Я помню, что мне все тягостнее и тягостнее становилось мое одиночество
и молчание, которого я не смела прервать. Уже целый год жила я сознательною
жизнию, все думая, мечтая и мучась потихоньку неведомыми, неясными
стремлениями, которые зарождались во мне. Я дичала, как будто в лесу.
Наконец батюшка первым заметил меня, подозвал к себе и спросил, зачем я так
пристально гляжу на него. Не помню, что я ему отвечала: помню, что он об
чем-то задумался и наконец сказал, поглядев на меня, что завтра же принесет
азбуку и начнет учить меня читать. Я с нетерпением ожидала этой азбуки и
промечтала всю ночь, неясно понимая, что такое эта азбука. Наконец, на
другой день, отец действительно начал учить меня. Поняв с двух слов, чего от
меня требовали, я выучила скоро и быстро, ибо знала, что этим угожу ему. Это
было самое счастливое время моей тогдашней жизни. Когда он хвалил меня за
понятливость, гладил по голове и целовал, я тотчас же начинала плакать от
восторга. Мало-помалу отец полюбил меня; я уже осмеливалась заговаривать с
ним, и часто мы говорили с ним целые часы, не уставая, хотя я иногда не
понимала ни слова из того, что он мне говорил. Но я как-то боялась его,
боялась, чтоб он не подумал, что мне с ним скучно, и потому всеми силами
старалась показать ему, что все понимаю. Сидеть со мною по вечерам
обратилось у него наконец в привычку. Как только начинало смеркаться и он
возвращался домой, я тотчас же подходила к нему с азбукой. Он сажал меня
против себя на скамейку и после урока начинал читать какую-то книжку. Я
ничего не понимала, но хохотала без умолку, думая доставить ему этим большое
удовольствие. Действительно, я занимала его и ему было весело смотреть на
мой смех. В это же время он однажды после урока начал мне рассказывать
сказку. Это была первая сказка, которую мне пришлось слышать. Я сидела как
зачарованная, горела в нетерпении, следя за рассказом, переносилась в
какой-то рай, слушая его, и к концу рассказа была в полном восторге. Не то
чтоб так действовала на меня сказка, - нет, но я все брала за истину, тут же
давала волю своей богатой фантазии и тотчас же смешивала с вымыслом
действительность.
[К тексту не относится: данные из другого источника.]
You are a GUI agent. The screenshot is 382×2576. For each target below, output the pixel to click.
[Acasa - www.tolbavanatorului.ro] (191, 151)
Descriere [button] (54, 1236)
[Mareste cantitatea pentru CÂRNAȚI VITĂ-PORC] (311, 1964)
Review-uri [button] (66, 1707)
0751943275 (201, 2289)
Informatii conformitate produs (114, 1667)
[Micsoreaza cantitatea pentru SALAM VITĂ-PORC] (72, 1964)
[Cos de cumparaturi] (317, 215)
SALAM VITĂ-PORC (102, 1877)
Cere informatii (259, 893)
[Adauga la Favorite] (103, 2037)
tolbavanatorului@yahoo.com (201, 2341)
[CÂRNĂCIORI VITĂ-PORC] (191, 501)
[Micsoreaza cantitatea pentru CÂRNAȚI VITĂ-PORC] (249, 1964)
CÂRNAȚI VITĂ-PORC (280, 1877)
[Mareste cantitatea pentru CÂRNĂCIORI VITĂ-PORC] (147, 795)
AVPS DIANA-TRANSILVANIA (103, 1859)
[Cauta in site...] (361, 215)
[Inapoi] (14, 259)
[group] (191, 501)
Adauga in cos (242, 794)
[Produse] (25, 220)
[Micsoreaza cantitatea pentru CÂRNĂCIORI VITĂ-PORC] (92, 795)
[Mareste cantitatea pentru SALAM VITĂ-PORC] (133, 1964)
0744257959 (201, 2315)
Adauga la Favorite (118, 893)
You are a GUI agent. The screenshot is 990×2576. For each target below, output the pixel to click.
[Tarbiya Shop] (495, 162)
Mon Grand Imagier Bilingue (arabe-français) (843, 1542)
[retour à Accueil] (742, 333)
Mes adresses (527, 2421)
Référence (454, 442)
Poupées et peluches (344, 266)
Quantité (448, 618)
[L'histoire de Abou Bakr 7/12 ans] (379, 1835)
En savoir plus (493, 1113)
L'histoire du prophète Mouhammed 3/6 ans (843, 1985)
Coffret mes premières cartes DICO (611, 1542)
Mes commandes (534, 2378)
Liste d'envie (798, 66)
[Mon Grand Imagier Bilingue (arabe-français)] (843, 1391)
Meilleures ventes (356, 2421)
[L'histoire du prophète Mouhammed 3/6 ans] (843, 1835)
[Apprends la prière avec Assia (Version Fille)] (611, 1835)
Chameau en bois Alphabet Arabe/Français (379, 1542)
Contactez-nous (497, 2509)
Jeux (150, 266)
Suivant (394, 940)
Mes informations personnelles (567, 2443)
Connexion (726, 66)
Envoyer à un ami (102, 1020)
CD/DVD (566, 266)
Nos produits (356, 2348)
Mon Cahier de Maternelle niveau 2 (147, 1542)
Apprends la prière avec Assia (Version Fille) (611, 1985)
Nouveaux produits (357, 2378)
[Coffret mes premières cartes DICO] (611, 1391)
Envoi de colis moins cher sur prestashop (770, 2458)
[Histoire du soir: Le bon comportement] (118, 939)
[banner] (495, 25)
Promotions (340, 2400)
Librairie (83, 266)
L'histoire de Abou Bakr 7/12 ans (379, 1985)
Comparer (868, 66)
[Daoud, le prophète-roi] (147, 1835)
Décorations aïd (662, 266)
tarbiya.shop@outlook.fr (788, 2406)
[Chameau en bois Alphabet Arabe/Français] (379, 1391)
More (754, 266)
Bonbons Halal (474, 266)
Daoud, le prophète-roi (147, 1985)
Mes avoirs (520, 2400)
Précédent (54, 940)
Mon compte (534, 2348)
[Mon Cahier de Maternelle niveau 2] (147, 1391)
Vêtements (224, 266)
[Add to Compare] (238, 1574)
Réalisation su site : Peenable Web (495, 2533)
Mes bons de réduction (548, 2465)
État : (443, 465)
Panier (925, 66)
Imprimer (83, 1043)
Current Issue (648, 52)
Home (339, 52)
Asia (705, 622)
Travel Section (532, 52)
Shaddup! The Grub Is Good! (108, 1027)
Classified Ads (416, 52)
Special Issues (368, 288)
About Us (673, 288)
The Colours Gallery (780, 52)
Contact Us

Тотчас являлся в воображении моем и дом с красными
занавесами; тут же, неизвестно каким образом, являлся как действующее лицо и
отец, который сам же мне рассказывал эту сказку, и матушка, мешавшая нам
обоим идти неизвестно куда, наконец, - или, лучше сказать, прежде всего - я,
с своими чудными мечтами, с своей фантастической головой, полной дикими,
невозможными призраками, - все это до того перемешалось в уме моем, что
вскоре составило самый безобразный хаос, и я некоторое время потеряла всякий
такт, всякое чутье настоящего, действительного и жила бог знает где. В это
время я умирала от нетерпения заговорить с отцом о том, что ожидает нас
впереди, чего такого он сам ожидает и куда поведет меня вместе с собою,
когда мы оставим наконец наш чердак. Я была уверена, с своей стороны, что
все это как-то скоро совершится, но как и в каком виде все это будет - не
знала и только мучила себя, ломая над этим голову. Порой - и случалось это
особенно по вечерам - мне казалось, что батюшка вот-вот тотчас мигнет мне
украдкой, вызовет меня в сени; я, мимоходом, потихоньку от матушки, захвачу
свою азбуку и еще нашу картину, какую-то дрянную литографию, которая с
незапамятных времен висела без рамки на стене и которую я решила непременно
взять с собою, и мы куда-нибудь убежим потихоньку, так что уж никогда более
не воротимся домой к матушке. Однажды, когда матушки не было дома, я выбрала
минуту, когда отец был особенно весел, - а это случалось с ним, когда он
чуть-чуть выпьет вина, - подсела к нему и заговорила о чем-то в намерении
тотчас свернуть разговор на мою заветную тему. Наконец я добилась, что он
засмеялся, и я, крепко обняв его, с трепещущим сердцем, совсем испугавшись,
как будто приготовлялась говорить о чем-то таинственном и страшном, начала,
бессвязно и путаясь на каждом шагу, расспрашивать его: куда мы пойдем, скоро
ли, что возьмем с собою, как будем жить и, наконец, пойдем ли мы в дом с
красными занавесами?
- Дом? красные занавесы? что такое? О чем ты бредишь, глупая?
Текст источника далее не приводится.